The MtTSPS-R37E mutant was designed by introducing the R37E mutation to the MtTSPS gene-containing vector used for the production of wild-type MtTSPS, according to the Polymerase Incomplete Primer Extension method [41]. The protocol of overexpression and purification was the same as for the wild-type protein. Sequences of MtTSPS and MtTSPS-R37E were confirmed by DNA sequencing of the isolated plasmids.

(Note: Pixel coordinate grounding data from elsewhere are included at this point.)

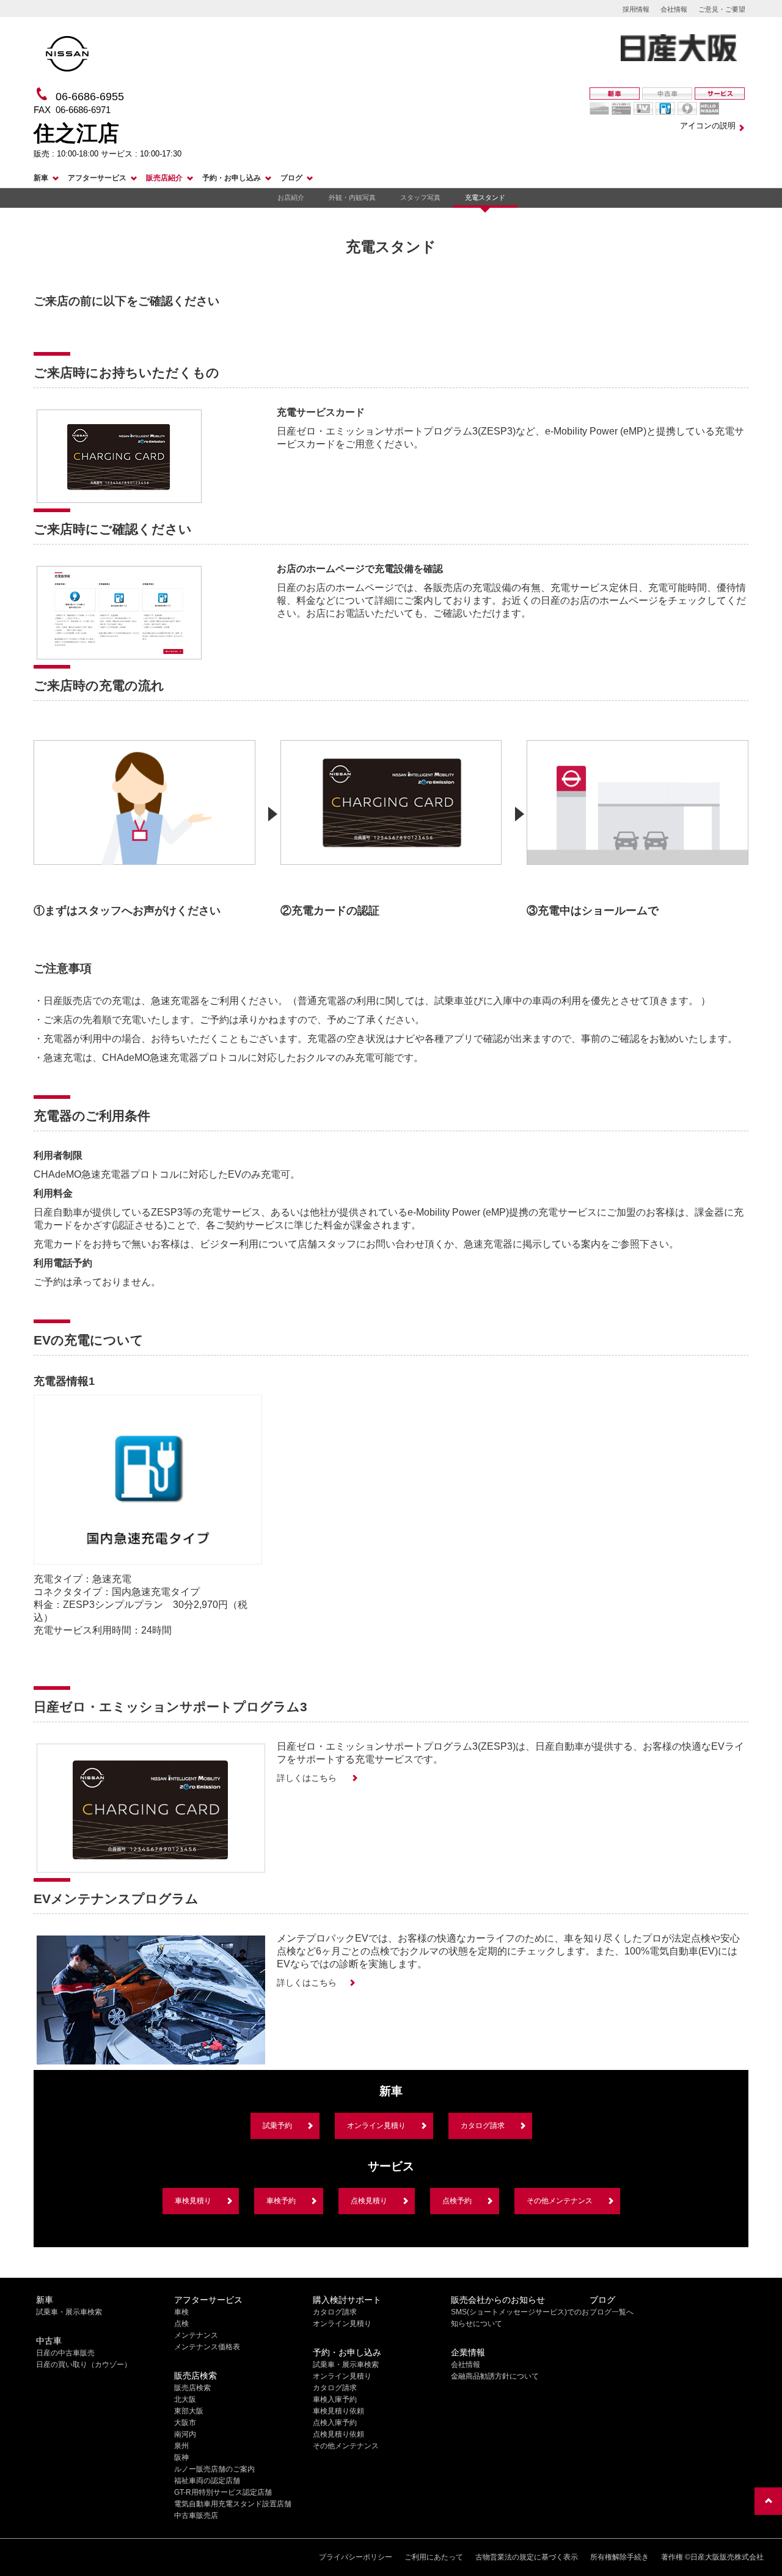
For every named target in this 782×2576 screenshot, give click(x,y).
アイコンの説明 (708, 125)
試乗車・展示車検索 (69, 2312)
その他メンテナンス (560, 2200)
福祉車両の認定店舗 (207, 2480)
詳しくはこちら (308, 1778)
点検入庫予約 (335, 2422)
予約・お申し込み (231, 178)
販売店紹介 (164, 178)
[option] (144, 821)
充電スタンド (485, 197)
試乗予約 (277, 2125)
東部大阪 (188, 2411)
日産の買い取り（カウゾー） (83, 2364)
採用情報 (636, 9)
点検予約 (457, 2200)
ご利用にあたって (433, 2557)
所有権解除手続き (619, 2557)
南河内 (185, 2434)
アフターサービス (97, 178)
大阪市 (185, 2422)
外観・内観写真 (352, 197)
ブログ (291, 178)
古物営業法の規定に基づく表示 (526, 2557)
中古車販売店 (196, 2515)
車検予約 (281, 2200)
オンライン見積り (376, 2125)
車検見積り (193, 2200)
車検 (181, 2312)
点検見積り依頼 (338, 2434)
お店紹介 (290, 197)
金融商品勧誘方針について (495, 2376)
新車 (41, 178)
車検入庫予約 (335, 2399)
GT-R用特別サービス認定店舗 (223, 2492)
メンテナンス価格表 (207, 2347)
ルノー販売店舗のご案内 (214, 2469)
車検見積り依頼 (338, 2411)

Crystallization and data collection

The MtTSPS sample was concentrated with Amicon concentrators (Millipore) to the final concentration of ~10 mg/ml, determined by the absorbance measurement at 280 nm, with an extinction coefficient of 47 330. Initial crystallization conditions for MtTSPS were established as the 92nd reagent of Index Screen HT (Hampton Research). The protein was then crystallized by the hanging drop method in conditions containing 10% polyethylene glycol (PEG) 3350, 0.1 M MgCl₂, and 0.1 M buffer of either 2-(N-morpholino)ethanesulfonic acid (MES) or Bis–Tris propane, as well as a pH of 6.5.

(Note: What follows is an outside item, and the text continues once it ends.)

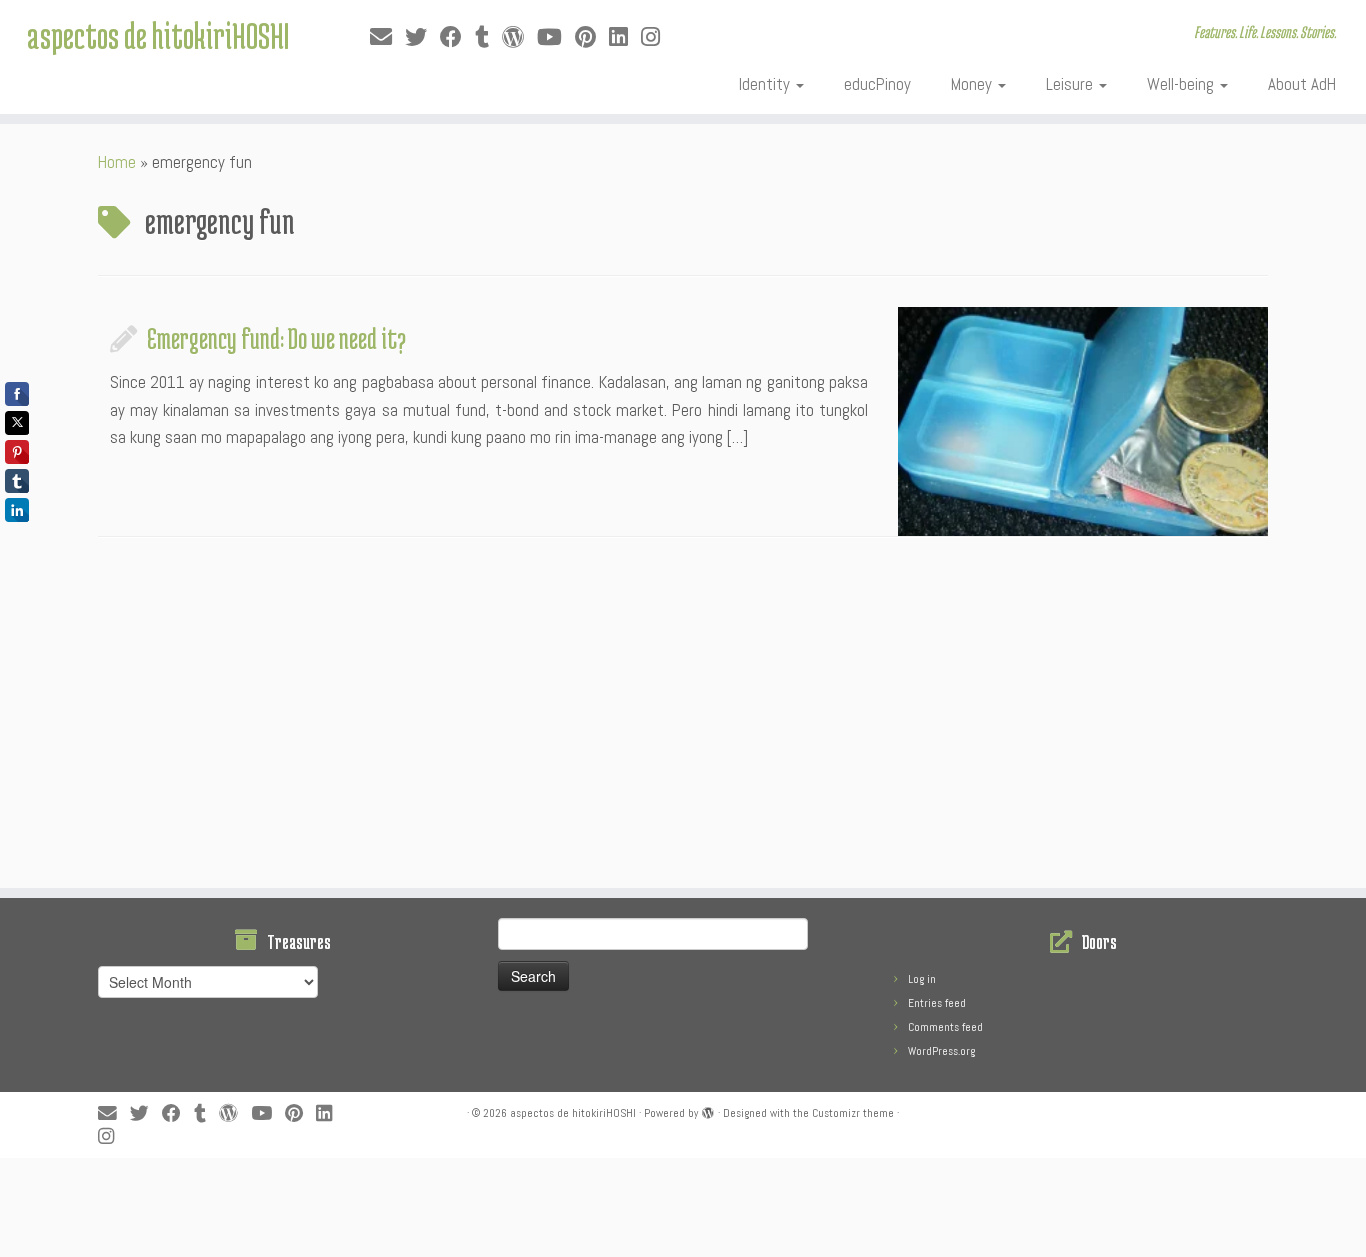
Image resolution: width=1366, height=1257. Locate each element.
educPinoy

The complexes of MtTSPS with TSPM, ADN, MTA, and ATAM were obtained by the co-crystallization of MtTSPS with a 10-molar excess of ligands. The complex of MtTSPS–SPD was obtained by soaking the MtTSPS crystal in a crystallization drop containing 5 mM SPD for 30 min. Crystals were cryoprotected by the transfer to the solution containing 10% PEG 3350, 0.1 M MgCl₂, 0.1 M Bis–Tris propane (pH 6.5), and 33% PEG 400 or 25% glycerol.

The diffraction data were collected at the SER-CAT 22-ID and SBC 19-ID beamlines at the Advanced Photon Source (APS), Argonne National Laboratory, U.S.A. The diffraction data were processed with XDS [42] and HKL-3000 [43]; for details, see Table 1.

Table 1.

Data collection and refinement statistics.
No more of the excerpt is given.